### REQUIRED TASKS
#1 According to the review of Paradais, who translated the novel into English?
#2 Print the part of the review of Paradais between "Paradais, Melchor’s second" and "grittiness features prominently.", inclusive.
#3 Carry on the review of Paradais from the last sentence shown.

### EXCERPT
━━━━━━━━━━━━━━━━━━━━━━━━━━━━━━

The search for Bolaño’s literary heir has also been a blessing for American readers, as brilliant contenders such as Valeria…

The Chilean poet and novelist Roberto Bolaño passed away in 2003, but his specter still haunts the literary world. Bolaño, a singular Latin American genius beloved by the literati, left a massive vacuum after his untimely death, and publishers have been trying to fill it ever since. This has been a great boon to Spanish-language authors whose work was plucked from the provincial world of Latin American letters and now reaches a wide readership in translation.

The search for Bolaño’s literary heir has also been a blessing for American readers, as brilliant contenders such as Valeria Luiselli and César Aira are now published by major American presses, adding some much-needed spice to year-end reading lists. The proliferation of Bolaño imitators has been a net positive for an increasingly staid literary world, but, on occasion, an abominable little book like Fernanda Melchor’s novel Paradais sneaks out. Its very existence calls into question the search for the next Bolaño.

Paradais, Melchor’s second novel to be translated into English (by Sophie Hughes) — following the 2020 Booker-Prize nominated Hurricane Season — clocks in at a miserly 128 pages, for which the publisher wants $20. It’s somehow both undercooked and overdone, with a repetitive tone and militant stylistic consistency. Paradais takes place in Mexico and follows the exploits of two young men: sixteen-year-old Polo, an angry gardener from a broken home, and Franco, an overweight rich kid who’s obsessed with his neighbor, Señora Marian. From the first few pages, as Polo calls Franco “fatboy” or “fat fuck,” it’s clear that Paradais is going to be one of those novels in which grittiness features prominently.

━━━━━━━━━━━━━━━━━━━━━━━━━━━━━━

### SOURCE MATERIAL
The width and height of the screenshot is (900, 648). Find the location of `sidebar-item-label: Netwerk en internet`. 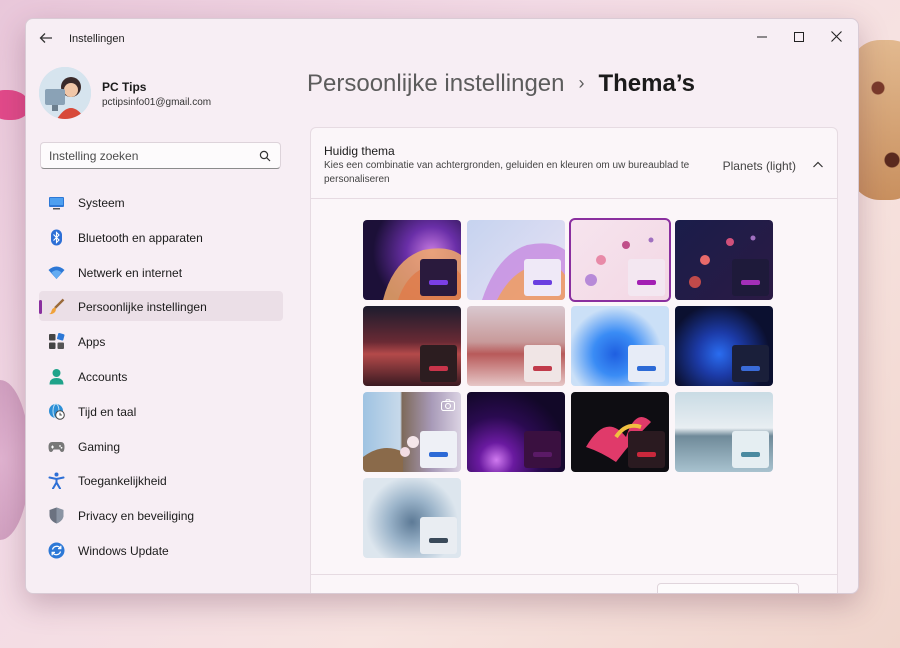

sidebar-item-label: Netwerk en internet is located at coordinates (130, 272).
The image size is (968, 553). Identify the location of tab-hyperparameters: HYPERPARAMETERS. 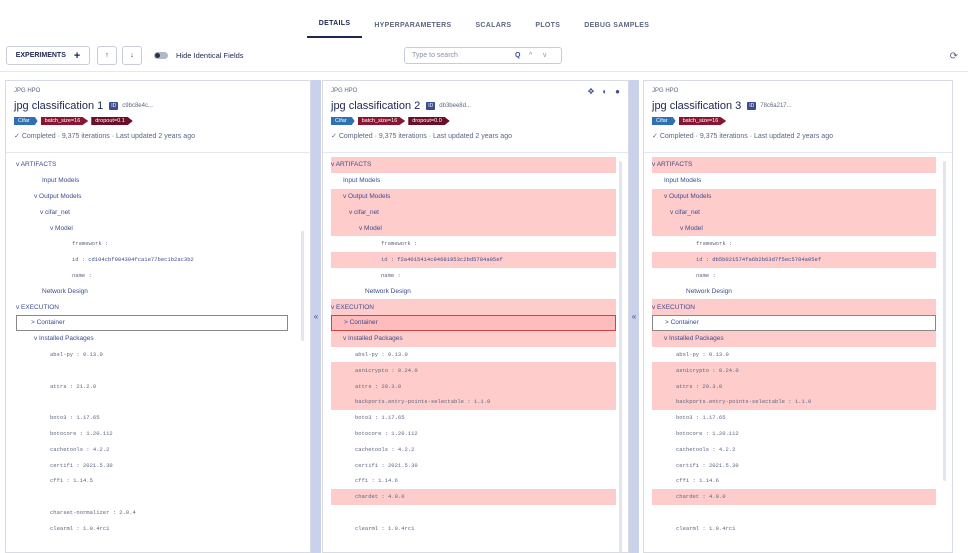
(412, 30).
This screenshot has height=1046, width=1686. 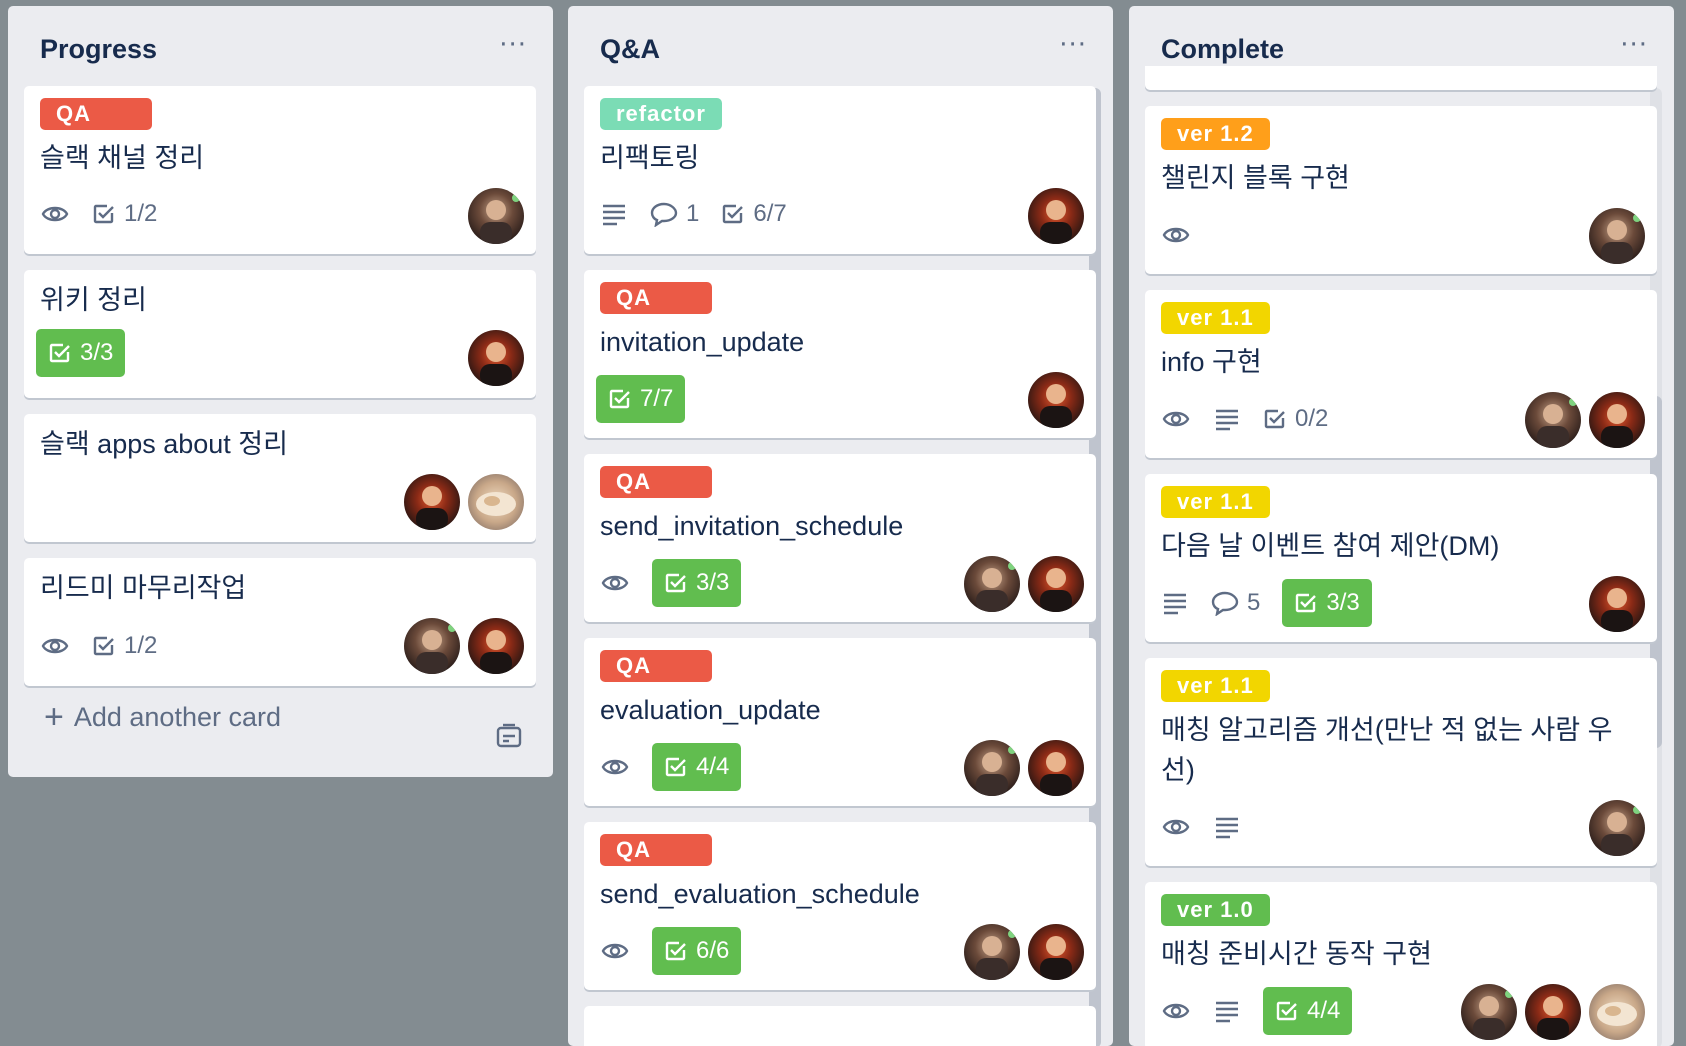 What do you see at coordinates (94, 300) in the screenshot?
I see `card-title: 위키 정리` at bounding box center [94, 300].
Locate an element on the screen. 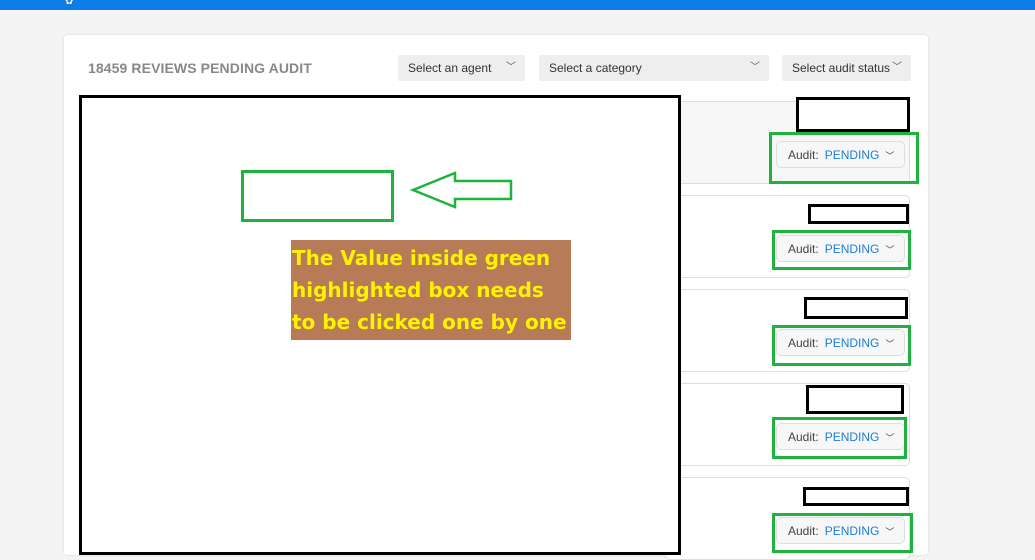 Image resolution: width=1035 pixels, height=560 pixels. agent-select: Select an agent ﹀ is located at coordinates (462, 68).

━━━━━━━━━━━━━━━━━━━━━━━━━━━━━━

### OUTPUTS FOR THE TASKS
#1 Sophie Hughes

#2
Paradais, Melchor’s second novel to be translated into English (by Sophie Hughes) — following the 2020 Booker-Prize nominated Hurricane Season — clocks in at a miserly 128 pages, for which the publisher wants $20. It’s somehow both undercooked and overdone, with a repetitive tone and militant stylistic consistency. Paradais takes place in Mexico and follows the exploits of two young men: sixteen-year-old Polo, an angry gardener from a broken home, and Franco, an overweight rich kid who’s obsessed with his neighbor, Señora Marian. From the first few pages, as Polo calls Franco “fatboy” or “fat fuck,” it’s clear that Paradais is going to be one of those novels in which grittiness features prominently.

#3
Many Bolaño imitators, lacking the Chilean master’s stylistic prowess and ear for dialogue, overcompensate with unpleasantness, so I wasn’t surprised that Melchor, a Mexican journalist knee-deep in South American squalor, immediately presents Paradais as a gritty narrative. The elite audience that reads these journalistic literary novels certainly expects grit and grime, and this incentivizes authors to lay it on thick. Still, as Melchor is critically acclaimed, I was expecting to be surprised. Would the novel rise above its coarse conceit?

The novel’s title is taken from the luxury apartment complex, Paradais, where Franco lives with his grandparents and where Polo, who’s from the poverty-stricken town Progreso on the “other side of the river,” works. Paradais is narrated through Polo’s point of view, and he spares no one — including Franco — from his brutal observations. It’s fair to say that Polo despises rich people almost as much as he does himself. Much of Paradais’s tone comes from Polo’s rage-induced self-loathing, its masculine cadences expressed by Melchor’s bruising prose: “He could never say no to that lard-ass when he waved at him from the window; he didn’t want to put an end to their drinking sessions down on the dock no matter how much that prick did his head in, no matter how sick Polo was of his bullshit and his endless obsession with the neighbor, who fatboy had fallen for that afternoon in late May…”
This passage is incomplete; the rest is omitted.